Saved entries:
"""
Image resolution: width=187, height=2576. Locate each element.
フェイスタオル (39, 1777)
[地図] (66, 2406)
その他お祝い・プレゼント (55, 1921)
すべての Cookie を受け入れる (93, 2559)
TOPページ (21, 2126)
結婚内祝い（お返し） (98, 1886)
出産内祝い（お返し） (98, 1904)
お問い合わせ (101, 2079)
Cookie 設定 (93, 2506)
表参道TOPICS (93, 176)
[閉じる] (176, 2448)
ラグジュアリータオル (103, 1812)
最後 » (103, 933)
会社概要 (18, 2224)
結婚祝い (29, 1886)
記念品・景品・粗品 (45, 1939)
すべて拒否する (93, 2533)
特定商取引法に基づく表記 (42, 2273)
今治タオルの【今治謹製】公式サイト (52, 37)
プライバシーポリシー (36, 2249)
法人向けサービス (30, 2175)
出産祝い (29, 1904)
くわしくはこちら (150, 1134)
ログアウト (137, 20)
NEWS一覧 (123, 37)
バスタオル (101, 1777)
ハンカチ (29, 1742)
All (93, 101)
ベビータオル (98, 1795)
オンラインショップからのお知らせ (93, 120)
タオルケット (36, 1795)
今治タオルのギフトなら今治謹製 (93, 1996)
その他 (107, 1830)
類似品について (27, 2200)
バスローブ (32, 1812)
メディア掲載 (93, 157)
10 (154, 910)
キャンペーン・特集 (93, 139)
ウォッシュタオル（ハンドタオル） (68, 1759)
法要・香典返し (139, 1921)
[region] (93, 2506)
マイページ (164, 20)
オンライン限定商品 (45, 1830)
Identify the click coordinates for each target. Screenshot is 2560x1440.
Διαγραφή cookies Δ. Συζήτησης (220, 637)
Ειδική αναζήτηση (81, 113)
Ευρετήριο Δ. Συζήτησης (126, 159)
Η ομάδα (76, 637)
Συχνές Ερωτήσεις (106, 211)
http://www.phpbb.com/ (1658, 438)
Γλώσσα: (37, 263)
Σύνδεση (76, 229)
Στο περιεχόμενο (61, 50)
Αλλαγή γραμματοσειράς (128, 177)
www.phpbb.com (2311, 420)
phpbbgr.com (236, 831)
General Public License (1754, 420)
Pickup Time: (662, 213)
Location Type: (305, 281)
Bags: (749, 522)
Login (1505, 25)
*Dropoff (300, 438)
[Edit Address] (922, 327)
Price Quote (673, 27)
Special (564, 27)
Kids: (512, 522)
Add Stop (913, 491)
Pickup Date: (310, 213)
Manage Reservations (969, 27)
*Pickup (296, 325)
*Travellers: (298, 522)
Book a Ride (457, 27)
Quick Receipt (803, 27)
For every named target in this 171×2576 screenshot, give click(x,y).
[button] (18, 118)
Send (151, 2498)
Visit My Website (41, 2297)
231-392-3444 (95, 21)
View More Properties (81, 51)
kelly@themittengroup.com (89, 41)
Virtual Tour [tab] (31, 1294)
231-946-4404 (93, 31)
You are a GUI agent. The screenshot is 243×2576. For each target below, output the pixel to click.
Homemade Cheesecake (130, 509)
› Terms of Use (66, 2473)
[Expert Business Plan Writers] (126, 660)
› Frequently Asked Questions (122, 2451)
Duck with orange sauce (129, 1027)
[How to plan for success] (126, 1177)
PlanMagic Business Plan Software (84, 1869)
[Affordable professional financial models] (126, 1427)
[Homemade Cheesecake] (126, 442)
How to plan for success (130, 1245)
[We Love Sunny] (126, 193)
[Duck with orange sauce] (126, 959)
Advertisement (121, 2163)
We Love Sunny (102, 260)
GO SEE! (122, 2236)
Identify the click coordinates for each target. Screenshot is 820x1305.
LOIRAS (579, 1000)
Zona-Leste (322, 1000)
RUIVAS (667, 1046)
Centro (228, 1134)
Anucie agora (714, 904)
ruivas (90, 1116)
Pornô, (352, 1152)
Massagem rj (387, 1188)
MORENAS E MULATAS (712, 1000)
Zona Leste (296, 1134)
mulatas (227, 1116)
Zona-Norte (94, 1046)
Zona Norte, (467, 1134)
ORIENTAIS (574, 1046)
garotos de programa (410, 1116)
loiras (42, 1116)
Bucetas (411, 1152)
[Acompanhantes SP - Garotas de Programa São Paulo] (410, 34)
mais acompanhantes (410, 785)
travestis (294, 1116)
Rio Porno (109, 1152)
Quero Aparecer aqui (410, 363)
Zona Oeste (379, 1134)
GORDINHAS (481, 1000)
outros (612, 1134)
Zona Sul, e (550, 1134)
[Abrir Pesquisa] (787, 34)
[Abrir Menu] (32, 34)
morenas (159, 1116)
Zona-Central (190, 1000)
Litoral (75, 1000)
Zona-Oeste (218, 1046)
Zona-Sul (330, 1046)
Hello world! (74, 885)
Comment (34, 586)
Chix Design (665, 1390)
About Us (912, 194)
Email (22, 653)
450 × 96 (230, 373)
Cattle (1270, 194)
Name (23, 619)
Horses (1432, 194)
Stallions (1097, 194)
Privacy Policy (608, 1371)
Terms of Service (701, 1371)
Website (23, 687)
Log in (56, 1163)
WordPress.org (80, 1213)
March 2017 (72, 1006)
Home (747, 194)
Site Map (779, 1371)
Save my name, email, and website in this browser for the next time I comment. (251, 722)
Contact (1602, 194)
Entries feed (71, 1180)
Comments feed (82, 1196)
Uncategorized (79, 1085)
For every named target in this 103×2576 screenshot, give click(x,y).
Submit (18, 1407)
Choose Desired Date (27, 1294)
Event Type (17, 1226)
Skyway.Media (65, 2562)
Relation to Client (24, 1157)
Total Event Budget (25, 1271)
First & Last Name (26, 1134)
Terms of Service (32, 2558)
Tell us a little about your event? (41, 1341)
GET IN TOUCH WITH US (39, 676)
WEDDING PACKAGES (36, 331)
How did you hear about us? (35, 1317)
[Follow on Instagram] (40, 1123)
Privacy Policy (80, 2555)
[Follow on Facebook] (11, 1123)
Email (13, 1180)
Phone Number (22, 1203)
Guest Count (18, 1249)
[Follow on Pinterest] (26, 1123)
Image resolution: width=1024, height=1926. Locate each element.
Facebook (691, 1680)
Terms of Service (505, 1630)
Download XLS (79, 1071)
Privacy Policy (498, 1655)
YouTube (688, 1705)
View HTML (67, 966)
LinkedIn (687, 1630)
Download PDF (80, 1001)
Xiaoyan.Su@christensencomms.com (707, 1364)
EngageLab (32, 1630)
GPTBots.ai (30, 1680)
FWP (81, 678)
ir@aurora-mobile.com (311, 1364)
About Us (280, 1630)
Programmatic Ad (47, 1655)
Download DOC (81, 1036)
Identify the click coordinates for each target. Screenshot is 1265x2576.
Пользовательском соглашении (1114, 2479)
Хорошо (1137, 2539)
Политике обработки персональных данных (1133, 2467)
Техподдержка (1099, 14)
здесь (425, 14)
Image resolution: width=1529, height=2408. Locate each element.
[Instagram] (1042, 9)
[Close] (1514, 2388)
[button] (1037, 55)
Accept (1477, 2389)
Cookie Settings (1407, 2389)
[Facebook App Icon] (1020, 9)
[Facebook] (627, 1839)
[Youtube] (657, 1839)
"""
▶ _Your objective_
If a line in the data contains the string "each", copy it.

▶ _Answer for the task_
Image resolution: width=187, height=2576. Locate each element.
Identify the click coordinates for each target. Screenshot is 2560x1440.
You are a GUI agent. The screenshot is 243×2576. For each target below, output the pixel to click.
Identify the click coordinates for each target. Screenshot is 820x1305.
Image resolution: width=1024, height=1926. Locate each element.
Identify the click coordinates for each target. Screenshot is 1265x2576.
Image resolution: width=1529, height=2408. Locate each element.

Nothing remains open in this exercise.